* Exercise instructions *
1. In the passage about Khan and antitrust policy, what company did the FTC try to block Meta from acquiring in July 2022?
2. Carry on the passage about Khan and antitrust policy, starting right after its final sentence.

* Text excerpt *
--*--

Khan argued that America’s antitrust laws were outdated. Under current antitrust laws, companies are considered monopolistic if their business practice results in “consumer harm.” This typically means higher prices.

But many of the products and services from the large players today are “free,” or very affordable. Amazon is dominant in e-commerce and cloud storage, but that hasn’t resulted in higher prices. After all, most items on the Amazon platform are reasonably priced, and they ship for free in two days for Prime members.

This was Amazon’s antitrust paradox. And ever since Khan was appointed chair of the FTC at the outset of the Biden administration, the agency’s mission has been to break up big tech or, at the very least, stall any new acquisitions.

It’s interesting to think that a 35-year-old progressive legal scholar could be the woman who gets Trump elected. Frankly, it seems far-fetched. But Khan’s policies might inspire independent voting capitalists to lean right in this election cycle. And she’s definitely a reason why Trump can host fundraising events with wealthy tech investors.

Khan may not have the firepower – or the time – to break up the big tech company. But she has proved effective at stalling M&A activity.

In July of 2022, Khan’s FTC attempted to block Meta from acquiring Within Unlimited, a virtual reality fitness app. Meta eventually prevailed and was allowed to go through with the acquisition in February of 2023.

But the company still had to spend months in court – not to mention spend on legal fees – to get the deal done. That sort of “friction” is not conducive to a healthy M&A environment.

Khan’s hardened views against M&A have turned many in America’s C-suite against Biden, who appointed her. And while few will admit it, many executives are quietly hoping Trump takes office and replaces Khan.

And while Khan has mostly focused on tech, this environment has led to a slowdown in M&A activity across virtually every industry.

The current regime at the FTC is making deal-making, across all sectors, extremely difficult.

In 2023, merger and acquisition (M&A) activity fell 15% to its lowest level in a decade. At the end of 2023, there was approximately $3.6 trillion of cash sitting on corporate balance sheets. There’s even more money piling up in the private/venture capital markets.

--*--

* Records *
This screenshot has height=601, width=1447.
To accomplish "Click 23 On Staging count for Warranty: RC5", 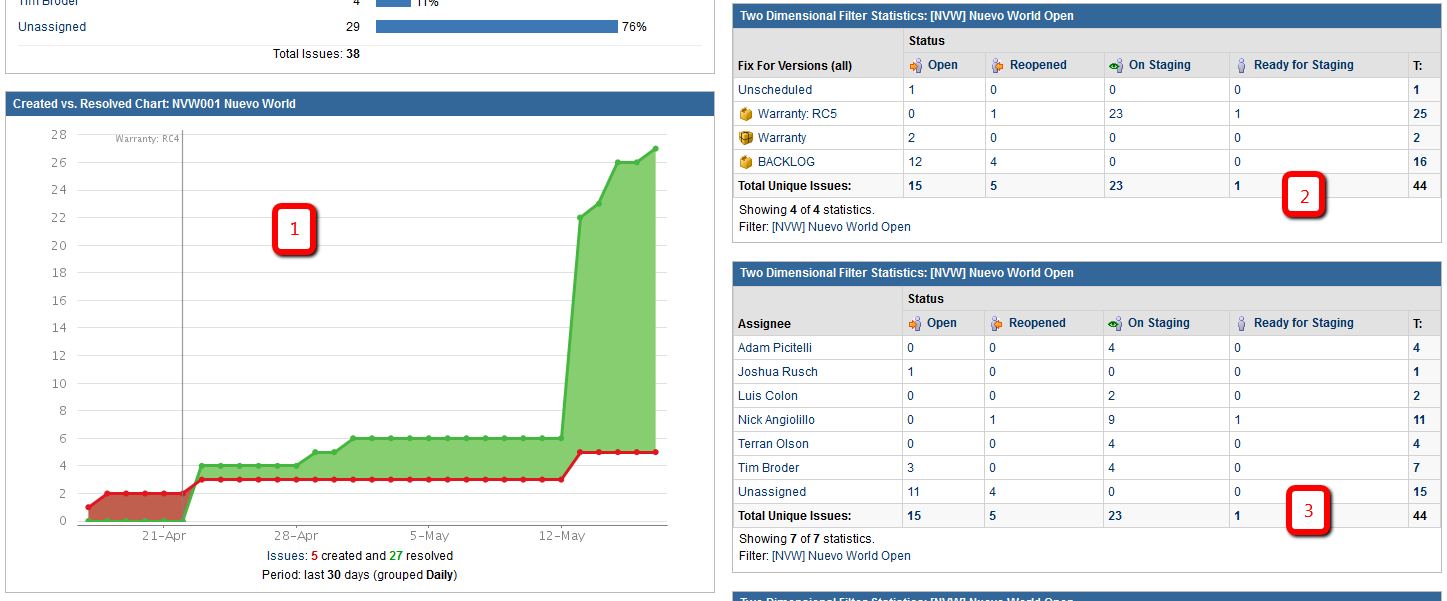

--*--

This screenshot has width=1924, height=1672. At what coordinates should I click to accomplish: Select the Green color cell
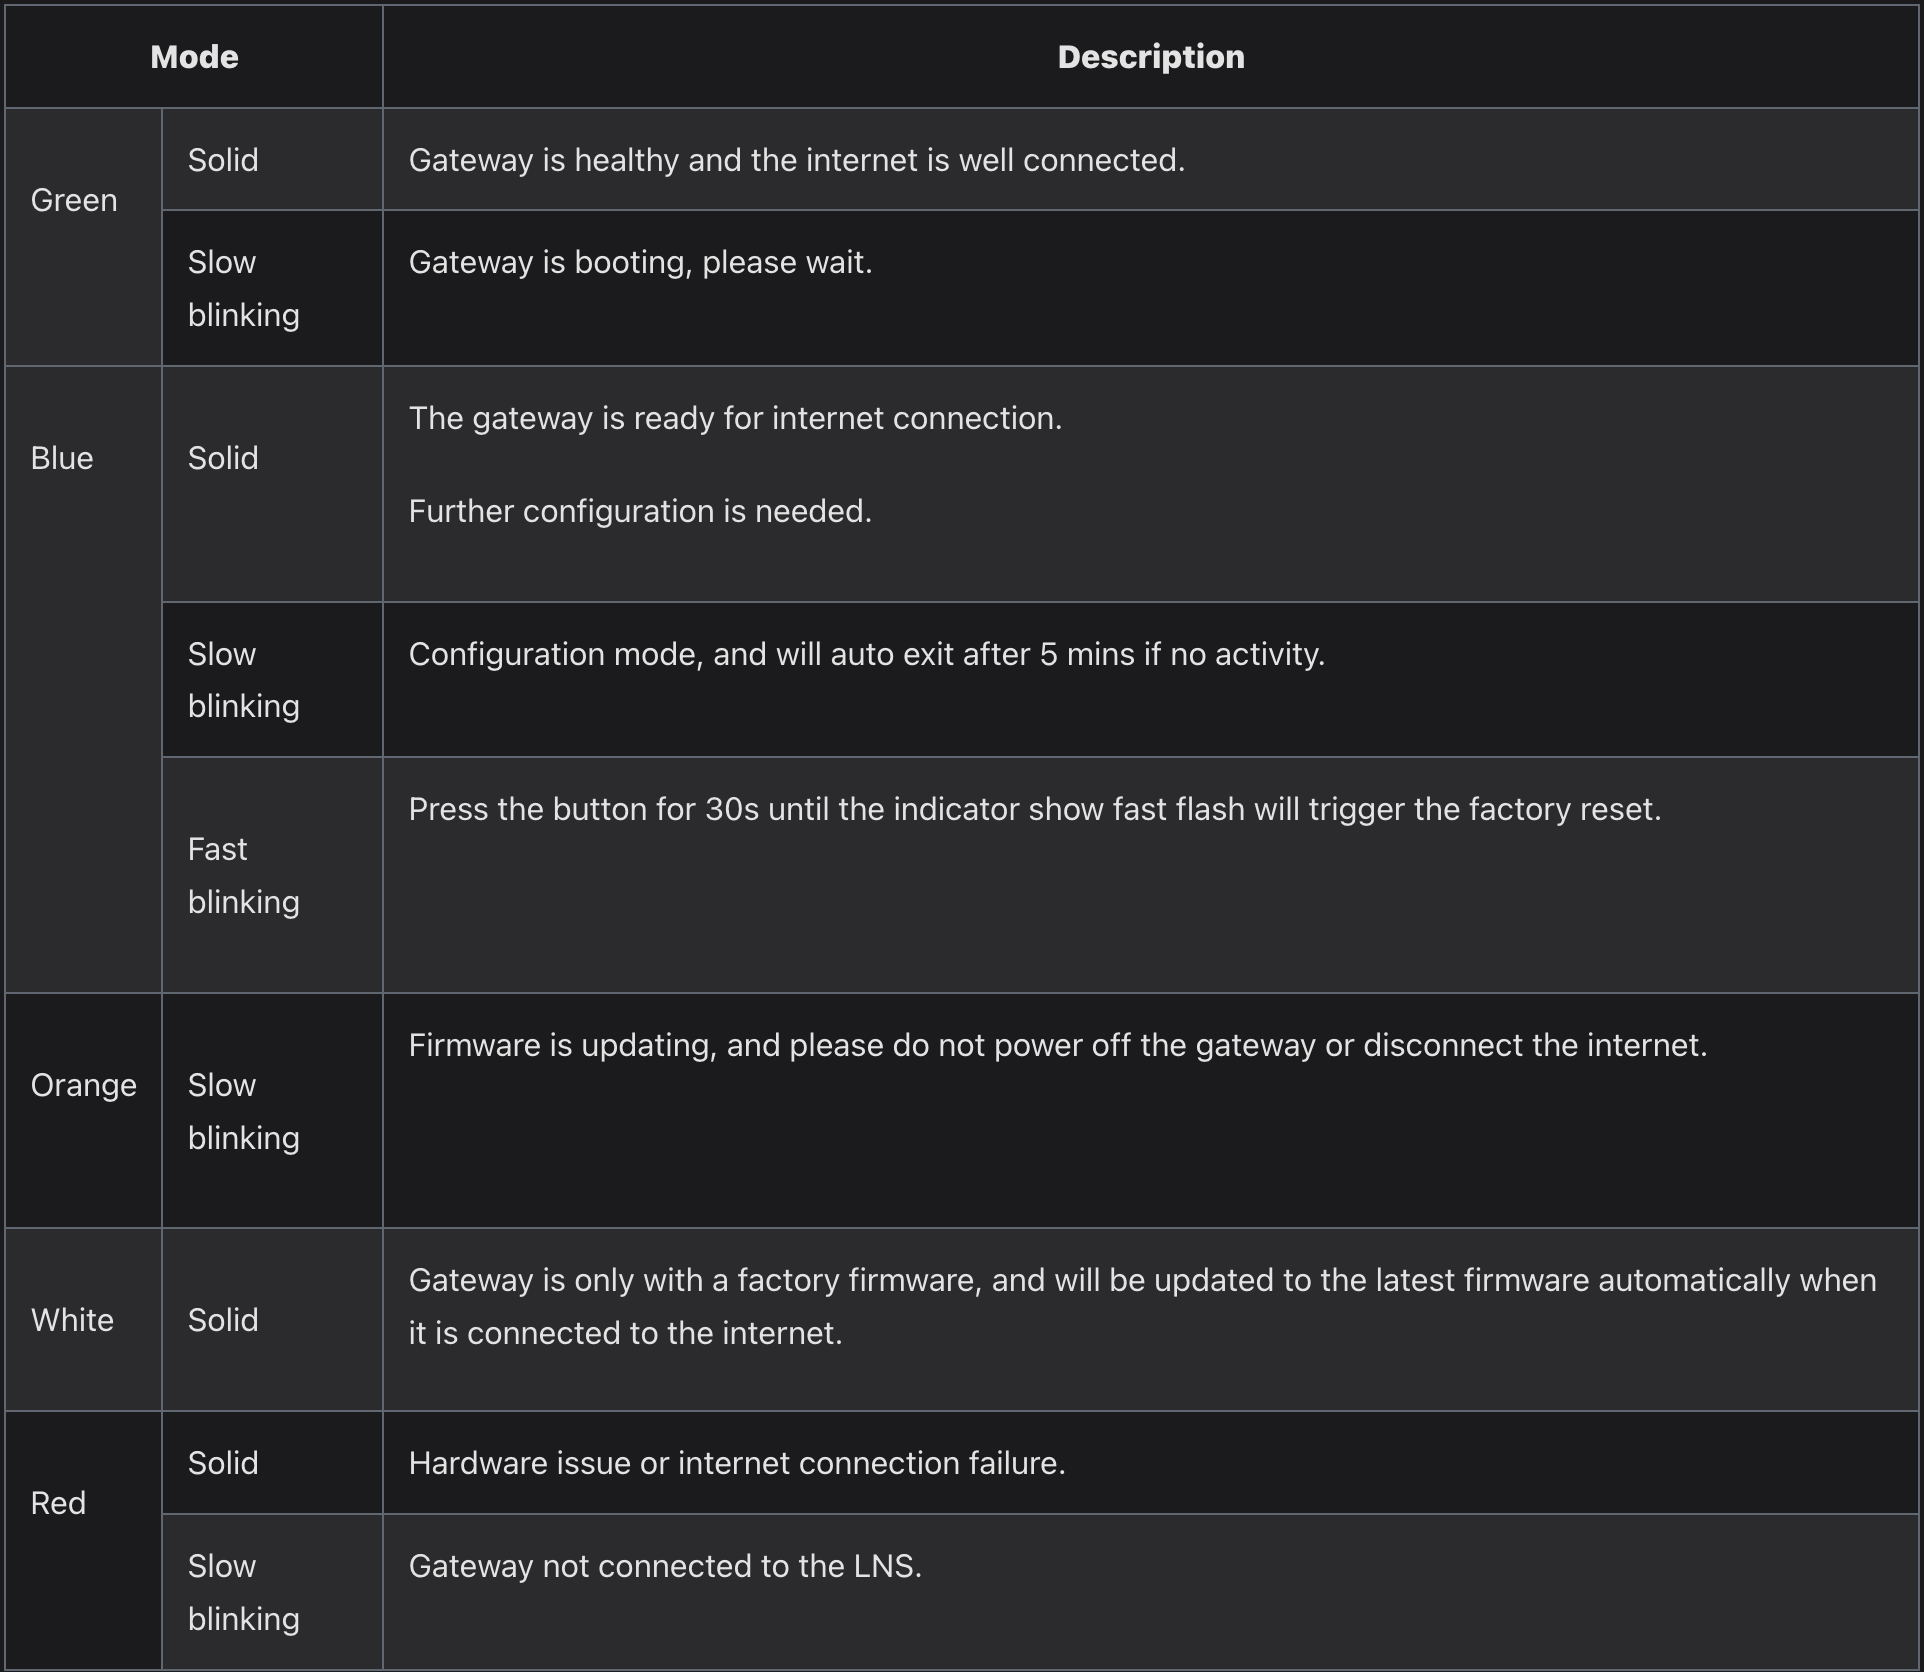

--*--

* Exercise results *
1. Within Unlimited, a virtual reality fitness app.

2.
Most of the companies would love to put this capital to work, making acquisitions that would be beneficial to their shareholders. But they’re not, at least not yet.

If Khan is replaced by someone with a more laissez-faire outlook – or even by somebody who wasn’t openly hostile – after the election, the M&A floodgates would open.

What does this mean for investors?

A Mountain of Cash

Consider that, at the end of their most recent quarters: 

  • Berkshire Hathaway had $189 billion of cash.
  • Apple had $162 billion of cash.
  • Alphabet had $108 billion of cash.
  • Microsoft had $80 billion of cash.
  • Meta had $58 billion of cash.

Assuming interest rates trend lower over the next couple of years – which is something that I believe will happen, regardless of who wins the election – these companies will feel pressure to put that cash to work because they won’t be able to generate ~5% risk-free returns by owning short-term U.S. bonds.

That’s a lot of dry powder that could be used to bolster earnings via accretive acquisitions. And if Khan is removed under a Trump administration, the friction associated with the Khan era will disappear. That’s also great for M&A.

So, what should an investor do about it?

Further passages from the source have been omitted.